(TRECHO):
TST reconhece abuso do poder diretivo e confirma que dispensa motivada por estética configura discriminação no ambiente de trabalho
A Terceira Turma do Tribunal Superior do Trabalho condenou a Rio JV Partners Participações Ltda., responsável por restaurantes e hotéis no Rio de Janeiro, pela dispensa discriminatória de uma garçonete perseguida após pintar os cabelos de ruivo. A decisão, unânime, restabeleceu a sentença que reconhecera o abuso do poder diretivo da empresa e fixara indenização em dobro à trabalhadora.
A profissional atuava no restaurante de um hotel da rede na Barra da Tijuca e, segundo relatou, passou a ser hostilizada pela supervisora e pelo gerente após a mudança na cor do cabelo. Embora o manual interno — chamado Visual Hyatt — permitisse o uso de tinturas desde que “discretas e naturais”, a garçonete afirmou ter sido ridicularizada e pressionada para abandonar o novo visual.
Os apelidos ofensivos, como “curupira” e “água de salsicha”, tornaram o ambiente de trabalho insuportável. Mesmo sendo considerada uma das funcionárias mais qualificadas e bem avaliadas por clientes e hóspedes, ela acabou dispensada meses depois.
A empresa alegou que apenas buscava manter padrões de apresentação pessoal e que suas regras eram claras e legítimas. O Tribunal Regional do Trabalho da 1ª Região acolheu esse argumento ao entender que o caso refletia “animosidade pessoal”, e não discriminação estética.
No entanto, ao analisar o recurso, o ministro José Roberto Pimenta destacou que a dispensa carecia de justificativas objetivas e que ficou comprovado o tratamento vexatório imposto à trabalhadora. Para a Turma, impor exigências estéticas rígidas sem razoabilidade e promover humilhações configurou abuso patronal e violação da dignidade da empregada.
Assim, o TST restabeleceu a condenação por dispensa discriminatória e por danos morais.
Nossa Opinião:
A decisão da Terceira Turma do TST reafirma um ponto fundamental: o poder diretivo do empregador não é absoluto, e jamais pode se sobrepor à dignidade da pessoa humana. Exigir padrões estéticos rígidos, sem relação direta com a natureza da função, abre caminho para arbitrariedades como a que ocorreu neste caso.

(O QUE SE ESPERA):
Responda às perguntas abaixo com base na notícia acima.
(a) De que cor a garçonete pintou os cabelos?
(b) Como se chama o manual interno da empresa?
(c) Qual tribunal acolheu o argumento da empresa de que o caso refletia "animosidade pessoal"?

(ENTRADAS DE DADOS):

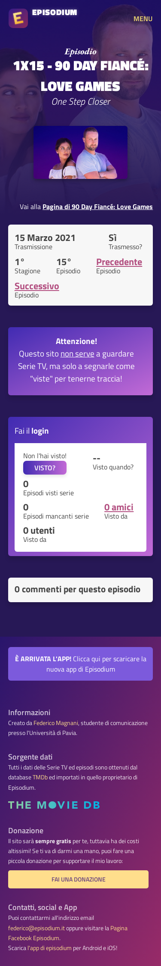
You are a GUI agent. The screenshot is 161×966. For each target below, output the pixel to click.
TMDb (40, 777)
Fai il (32, 430)
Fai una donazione (79, 879)
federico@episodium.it (36, 928)
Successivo (37, 285)
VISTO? (44, 468)
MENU (143, 18)
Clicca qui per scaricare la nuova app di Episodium (80, 663)
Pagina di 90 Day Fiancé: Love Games (98, 206)
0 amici (119, 507)
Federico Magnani (55, 723)
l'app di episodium (49, 948)
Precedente (119, 261)
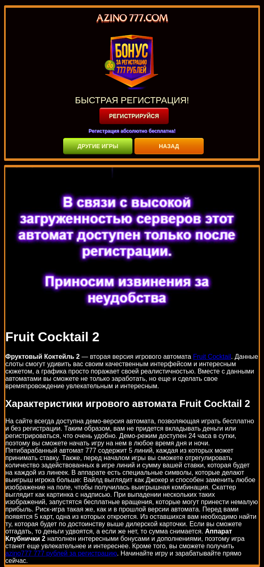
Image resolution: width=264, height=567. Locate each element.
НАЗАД (169, 146)
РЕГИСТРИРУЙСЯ (134, 116)
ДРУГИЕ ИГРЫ (97, 146)
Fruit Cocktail (212, 356)
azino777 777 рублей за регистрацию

(RESOLUÇÃO DO PROBLEMA):
(a) Ela pintou os cabelos de ruivo.
(b) O manual interno se chama Visual Hyatt.
(c) Foi o Tribunal Regional do Trabalho da 1ª Região.